**About this exercise**
In full and without error, repeat the entries below.

Saved entries
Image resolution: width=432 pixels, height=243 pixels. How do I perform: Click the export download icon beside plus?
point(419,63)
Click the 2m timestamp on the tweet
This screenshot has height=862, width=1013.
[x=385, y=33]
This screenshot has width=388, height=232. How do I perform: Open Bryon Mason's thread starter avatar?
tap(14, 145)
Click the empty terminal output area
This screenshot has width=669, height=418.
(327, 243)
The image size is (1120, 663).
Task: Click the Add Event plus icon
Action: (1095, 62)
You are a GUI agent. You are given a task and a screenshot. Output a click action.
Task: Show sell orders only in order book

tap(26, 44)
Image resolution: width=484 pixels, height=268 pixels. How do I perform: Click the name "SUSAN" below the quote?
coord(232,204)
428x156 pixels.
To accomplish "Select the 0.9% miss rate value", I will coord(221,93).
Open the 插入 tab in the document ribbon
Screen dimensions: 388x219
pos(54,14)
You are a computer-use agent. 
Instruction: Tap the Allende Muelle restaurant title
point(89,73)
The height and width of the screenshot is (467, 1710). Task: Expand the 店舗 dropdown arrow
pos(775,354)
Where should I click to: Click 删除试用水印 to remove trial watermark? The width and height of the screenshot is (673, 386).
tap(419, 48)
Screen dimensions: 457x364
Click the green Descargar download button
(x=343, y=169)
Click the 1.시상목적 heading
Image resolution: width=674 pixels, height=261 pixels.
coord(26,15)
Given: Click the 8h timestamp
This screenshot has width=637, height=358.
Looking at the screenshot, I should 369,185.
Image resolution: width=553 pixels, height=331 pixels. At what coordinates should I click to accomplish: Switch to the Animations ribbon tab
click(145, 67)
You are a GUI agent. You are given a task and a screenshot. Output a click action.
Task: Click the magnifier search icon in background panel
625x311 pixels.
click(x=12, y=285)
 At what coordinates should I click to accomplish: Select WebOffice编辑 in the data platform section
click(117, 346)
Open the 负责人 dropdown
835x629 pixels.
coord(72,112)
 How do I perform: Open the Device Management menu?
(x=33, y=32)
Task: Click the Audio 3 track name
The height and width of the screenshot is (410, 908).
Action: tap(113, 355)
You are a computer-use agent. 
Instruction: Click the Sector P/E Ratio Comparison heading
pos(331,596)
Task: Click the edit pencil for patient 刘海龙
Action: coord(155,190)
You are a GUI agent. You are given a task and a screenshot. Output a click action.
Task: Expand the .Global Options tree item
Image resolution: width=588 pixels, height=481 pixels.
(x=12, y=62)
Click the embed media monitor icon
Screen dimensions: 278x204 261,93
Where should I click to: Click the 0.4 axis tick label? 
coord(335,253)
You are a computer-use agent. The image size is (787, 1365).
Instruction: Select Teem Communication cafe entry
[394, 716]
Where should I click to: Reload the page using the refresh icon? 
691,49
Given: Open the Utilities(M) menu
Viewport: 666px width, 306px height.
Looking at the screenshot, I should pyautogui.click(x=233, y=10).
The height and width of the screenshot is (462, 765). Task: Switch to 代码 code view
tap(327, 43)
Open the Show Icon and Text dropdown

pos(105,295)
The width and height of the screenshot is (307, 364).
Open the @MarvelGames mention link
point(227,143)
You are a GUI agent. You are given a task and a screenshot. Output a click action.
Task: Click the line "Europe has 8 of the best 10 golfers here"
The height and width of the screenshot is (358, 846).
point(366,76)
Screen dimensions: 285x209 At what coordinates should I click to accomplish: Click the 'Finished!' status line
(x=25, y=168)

**Reply**
Image resolution: width=432 pixels, height=243 pixels. How do I perform: Click the export download icon beside plus?
point(419,63)
Click the 2m timestamp on the tweet
This screenshot has height=862, width=1013.
[x=385, y=33]
This screenshot has width=388, height=232. How do I perform: Open Bryon Mason's thread starter avatar?
tap(14, 145)
Click the empty terminal output area
This screenshot has width=669, height=418.
(327, 243)
The image size is (1120, 663).
Task: Click the Add Event plus icon
Action: (1095, 62)
You are a GUI agent. You are given a task and a screenshot. Output a click action.
Task: Show sell orders only in order book

tap(26, 44)
Image resolution: width=484 pixels, height=268 pixels. How do I perform: Click the name "SUSAN" below the quote?
coord(232,204)
428x156 pixels.
To accomplish "Select the 0.9% miss rate value", I will coord(221,93).
Open the 插入 tab in the document ribbon
Screen dimensions: 388x219
pos(54,14)
You are a computer-use agent. 
Instruction: Tap the Allende Muelle restaurant title
point(89,73)
The height and width of the screenshot is (467, 1710). Task: Expand the 店舗 dropdown arrow
pos(775,354)
Where should I click to: Click 删除试用水印 to remove trial watermark? The width and height of the screenshot is (673, 386).
tap(419, 48)
Screen dimensions: 457x364
Click the green Descargar download button
(x=343, y=169)
Click the 1.시상목적 heading
Image resolution: width=674 pixels, height=261 pixels.
coord(26,15)
Given: Click the 8h timestamp
This screenshot has width=637, height=358.
Looking at the screenshot, I should 369,185.
Image resolution: width=553 pixels, height=331 pixels. At what coordinates should I click to accomplish: Switch to the Animations ribbon tab
click(145, 67)
You are a GUI agent. You are given a task and a screenshot. Output a click action.
Task: Click the magnifier search icon in background panel
625x311 pixels.
click(x=12, y=285)
 At what coordinates should I click to accomplish: Select WebOffice编辑 in the data platform section
click(117, 346)
Open the 负责人 dropdown
835x629 pixels.
coord(72,112)
 How do I perform: Open the Device Management menu?
(x=33, y=32)
Task: Click the Audio 3 track name
The height and width of the screenshot is (410, 908).
Action: tap(113, 355)
You are a computer-use agent. 
Instruction: Click the Sector P/E Ratio Comparison heading
pos(331,596)
Task: Click the edit pencil for patient 刘海龙
Action: coord(155,190)
You are a GUI agent. You are given a task and a screenshot. Output a click action.
Task: Expand the .Global Options tree item
Image resolution: width=588 pixels, height=481 pixels.
(x=12, y=62)
Click the embed media monitor icon
Screen dimensions: 278x204 261,93
Where should I click to: Click the 0.4 axis tick label? 
coord(335,253)
You are a computer-use agent. The image size is (787, 1365).
Instruction: Select Teem Communication cafe entry
[394, 716]
Where should I click to: Reload the page using the refresh icon? 
691,49
Given: Open the Utilities(M) menu
Viewport: 666px width, 306px height.
Looking at the screenshot, I should pyautogui.click(x=233, y=10).
The height and width of the screenshot is (462, 765). Task: Switch to 代码 code view
tap(327, 43)
Open the Show Icon and Text dropdown

pos(105,295)
The width and height of the screenshot is (307, 364).
Open the @MarvelGames mention link
point(227,143)
You are a GUI agent. You are given a task and a screenshot. Output a click action.
Task: Click the line "Europe has 8 of the best 10 golfers here"
The height and width of the screenshot is (358, 846).
point(366,76)
Screen dimensions: 285x209 At what coordinates should I click to accomplish: Click the 'Finished!' status line
(x=25, y=168)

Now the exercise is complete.